La Procura Generale di Catania al processo di revisione per la strage di via D'Amelio interviene e chiede scusa. «Ci sentiamo in dovere, come rappresentanti dello Stato, di chiedere scusa per le condanne ingiuste inflitte nell’ambito del processo per la strage di via D’Amelio, nonostante non siano nostre le responsabilità».
«Chiediamo scusa – hanno aggiunto in aula le due rappresentanti dell’accusa – nonostante siano stati ritenuti responsabili di associazione mafiosa, quanto meno per il carcere in più scontato».

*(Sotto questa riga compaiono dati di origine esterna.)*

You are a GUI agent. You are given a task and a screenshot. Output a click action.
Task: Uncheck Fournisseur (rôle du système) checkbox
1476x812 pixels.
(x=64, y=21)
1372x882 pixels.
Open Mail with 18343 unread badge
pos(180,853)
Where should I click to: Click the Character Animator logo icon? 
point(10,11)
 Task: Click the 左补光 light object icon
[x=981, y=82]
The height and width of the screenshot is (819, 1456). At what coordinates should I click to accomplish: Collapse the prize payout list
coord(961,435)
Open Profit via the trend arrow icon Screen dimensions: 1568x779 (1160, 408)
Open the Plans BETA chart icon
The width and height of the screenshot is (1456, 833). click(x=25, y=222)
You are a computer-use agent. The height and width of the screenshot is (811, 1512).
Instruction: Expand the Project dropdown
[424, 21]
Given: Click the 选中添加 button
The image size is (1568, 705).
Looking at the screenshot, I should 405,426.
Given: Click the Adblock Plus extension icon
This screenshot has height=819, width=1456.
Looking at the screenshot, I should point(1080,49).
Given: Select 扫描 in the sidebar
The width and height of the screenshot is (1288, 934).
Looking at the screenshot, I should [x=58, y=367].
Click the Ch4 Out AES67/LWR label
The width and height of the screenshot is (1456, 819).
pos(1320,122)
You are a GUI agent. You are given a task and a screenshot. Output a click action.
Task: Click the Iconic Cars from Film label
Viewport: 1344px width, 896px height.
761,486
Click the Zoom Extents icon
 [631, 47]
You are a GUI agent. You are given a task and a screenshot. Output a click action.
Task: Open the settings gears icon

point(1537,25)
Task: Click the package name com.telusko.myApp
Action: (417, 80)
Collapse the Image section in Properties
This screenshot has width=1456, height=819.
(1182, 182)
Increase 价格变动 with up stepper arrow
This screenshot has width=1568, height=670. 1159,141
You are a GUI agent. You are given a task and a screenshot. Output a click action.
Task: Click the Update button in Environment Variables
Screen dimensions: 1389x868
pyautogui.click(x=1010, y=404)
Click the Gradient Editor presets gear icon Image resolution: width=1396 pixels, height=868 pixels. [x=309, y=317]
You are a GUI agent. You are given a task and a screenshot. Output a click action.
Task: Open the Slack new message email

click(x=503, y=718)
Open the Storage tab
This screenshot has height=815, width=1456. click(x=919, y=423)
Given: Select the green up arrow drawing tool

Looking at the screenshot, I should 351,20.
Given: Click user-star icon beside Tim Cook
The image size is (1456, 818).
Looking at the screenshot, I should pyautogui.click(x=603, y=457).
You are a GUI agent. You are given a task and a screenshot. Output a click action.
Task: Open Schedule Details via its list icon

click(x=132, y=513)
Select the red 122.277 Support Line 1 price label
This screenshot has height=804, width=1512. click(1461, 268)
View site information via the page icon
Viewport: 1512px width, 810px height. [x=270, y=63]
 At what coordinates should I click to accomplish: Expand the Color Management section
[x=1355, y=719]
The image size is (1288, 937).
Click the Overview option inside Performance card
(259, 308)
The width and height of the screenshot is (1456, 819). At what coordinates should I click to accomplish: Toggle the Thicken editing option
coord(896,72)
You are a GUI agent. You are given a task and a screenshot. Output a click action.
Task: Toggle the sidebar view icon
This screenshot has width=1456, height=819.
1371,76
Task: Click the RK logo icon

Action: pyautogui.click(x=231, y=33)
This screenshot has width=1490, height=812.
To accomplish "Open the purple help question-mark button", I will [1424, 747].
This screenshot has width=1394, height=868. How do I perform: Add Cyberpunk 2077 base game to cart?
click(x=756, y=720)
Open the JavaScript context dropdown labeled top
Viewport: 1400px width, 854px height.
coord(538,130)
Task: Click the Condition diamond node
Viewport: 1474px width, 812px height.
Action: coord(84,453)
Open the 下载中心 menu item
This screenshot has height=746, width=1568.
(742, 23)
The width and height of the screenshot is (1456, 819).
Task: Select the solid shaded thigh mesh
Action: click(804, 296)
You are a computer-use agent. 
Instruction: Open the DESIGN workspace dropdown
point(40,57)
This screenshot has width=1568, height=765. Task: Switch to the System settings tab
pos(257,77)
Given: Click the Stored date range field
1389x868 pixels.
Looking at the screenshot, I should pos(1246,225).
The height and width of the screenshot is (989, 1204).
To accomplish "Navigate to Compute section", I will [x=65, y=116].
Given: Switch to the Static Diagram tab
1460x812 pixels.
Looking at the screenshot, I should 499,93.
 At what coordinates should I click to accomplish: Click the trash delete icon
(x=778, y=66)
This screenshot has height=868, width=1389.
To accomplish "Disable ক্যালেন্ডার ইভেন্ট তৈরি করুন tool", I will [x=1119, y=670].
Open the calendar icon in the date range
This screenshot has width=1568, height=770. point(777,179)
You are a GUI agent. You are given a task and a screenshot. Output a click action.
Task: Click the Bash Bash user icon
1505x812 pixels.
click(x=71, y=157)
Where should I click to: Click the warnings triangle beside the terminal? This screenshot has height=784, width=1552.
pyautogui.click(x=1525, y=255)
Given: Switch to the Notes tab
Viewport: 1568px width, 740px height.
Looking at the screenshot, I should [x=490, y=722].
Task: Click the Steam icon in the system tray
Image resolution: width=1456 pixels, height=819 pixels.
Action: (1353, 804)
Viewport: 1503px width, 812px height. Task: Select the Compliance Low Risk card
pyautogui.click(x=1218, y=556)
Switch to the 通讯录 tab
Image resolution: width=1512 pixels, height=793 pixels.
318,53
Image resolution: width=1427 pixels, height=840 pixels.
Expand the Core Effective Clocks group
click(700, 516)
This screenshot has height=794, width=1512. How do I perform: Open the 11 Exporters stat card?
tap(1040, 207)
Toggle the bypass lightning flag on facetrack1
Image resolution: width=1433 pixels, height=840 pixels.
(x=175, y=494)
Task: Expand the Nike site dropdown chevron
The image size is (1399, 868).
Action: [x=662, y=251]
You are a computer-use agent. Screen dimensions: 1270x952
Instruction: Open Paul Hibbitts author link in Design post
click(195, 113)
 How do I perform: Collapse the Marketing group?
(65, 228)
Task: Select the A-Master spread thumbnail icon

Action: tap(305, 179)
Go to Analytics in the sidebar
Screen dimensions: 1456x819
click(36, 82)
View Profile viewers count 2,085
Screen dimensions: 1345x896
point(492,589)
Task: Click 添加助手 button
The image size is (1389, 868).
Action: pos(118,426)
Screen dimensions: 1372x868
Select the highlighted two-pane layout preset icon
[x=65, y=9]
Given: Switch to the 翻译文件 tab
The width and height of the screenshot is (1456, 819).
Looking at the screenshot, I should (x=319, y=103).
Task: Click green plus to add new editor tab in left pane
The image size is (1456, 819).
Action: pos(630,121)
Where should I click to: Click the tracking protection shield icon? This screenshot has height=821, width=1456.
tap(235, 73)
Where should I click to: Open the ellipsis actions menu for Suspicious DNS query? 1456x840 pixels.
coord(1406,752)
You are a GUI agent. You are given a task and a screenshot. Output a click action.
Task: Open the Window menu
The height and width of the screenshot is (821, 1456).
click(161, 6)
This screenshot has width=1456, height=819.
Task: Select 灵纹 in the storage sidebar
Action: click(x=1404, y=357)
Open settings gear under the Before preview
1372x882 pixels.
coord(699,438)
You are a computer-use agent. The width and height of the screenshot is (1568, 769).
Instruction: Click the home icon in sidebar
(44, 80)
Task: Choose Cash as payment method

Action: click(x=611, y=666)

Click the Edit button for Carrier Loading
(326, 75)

Un'ammissione di colpa da parte delle sostitute procuratrici Sabrina Gambino e Concetta Maria Ledda pronunciata nel chiedere alla terza sezione penale della corte d’Appello di Catania l’accoglimento delle istanze di revisione, per il reato di strage e furto, presentate dagli undici innocenti, due dei quali accusati solo di avere rubato l’utilitaria trasformata in autobomba.
Gli undici sono stati tutti condannati in via definitiva per l’eccidio di via D’Amelio del 19 luglio del 1992 causato dall'esplosione di una Fiat 126 imbottita di tritolo piazzata sotto casa della madre del magistrato.
La richiesta di accoglimento di revisione è per Natale Gambino e degli eredi di Giuseppe Orofino - sono i primi, per i quali è arrivato il sì per rivedere il verdetto di condanna già divenuto definitivo - e, ancora, Gaetano Scotto, Salvatore Profeta, Cosimo Vernengo, Giuseppe La Mattina, Giuseppe Urso, Gaetano Murana, Salvatore Candura, Vincenzo Scarantino (questi ultimi due falsi pentiti che hanno depistato e recentemente condannati per calunnia), e Salvatore Tomasello.
La procura generale ha chiesto inoltre la trasmissione degli atti al giudice di esecuzione affinchè ridetermini le pene per coloro che – innocenti per strage – sono tuttavia colpevoli per mafia.
A riscrivere la storia sulla fine del Giudice Paolo Borsellino, furono Gaspare Spatuzza e Fabio Tranchina, che svelarono le ricostruzioni dei falsi pentiti che per anni avrebbero mentito sulla strage di mafia. È stato l’allora procuratore Sergio Lari a «sentire» i due nuovi collaboratori e a «scoperchiare il depistaggio». False dichiarazioni e processo per i falsi pentiti condannati di recente al processo «Borsellino quater». Tra i depistatori Francesco Andriotta e Calogero Pulci condannati dalla Corte d’Assise nissena alla pena a 10 anni ciascuno per calunnia. Per Vincenzo Scarantino è stata concessa l’attenuante dell’induzione, perché sarebbe stato pressato – secondo i giudici di Caltanissetta - a non dire il vero.
Scarantino il 27 gennaio del 1996 è stato condannato a 18 anni di carcere per la strage di via D’Amelio dalla Corte d’Assise di Caltanissetta, e non ha fatto mai più appello. Così da essere messo in ghiaccio. Una pena, che ha scontato per intero nonostante le sue dichiarazioni non vere che avrebbero offuscato per anni la verità. Ma non è stato il solo a restare dietro le sbarre per reati che non avrebbe commesso. Altri dieci coinvolti nell’inchiesta sul massacro del 19 luglio del ‘92 sono rimasti inchiodati per anni in carcere da innocenti. Almeno per strage. Per mafia, secondo i magistrati, invece sì. Questi sono stati scarcerati grazie ai collaboratori di giustizia Spatuzza e Tranchina.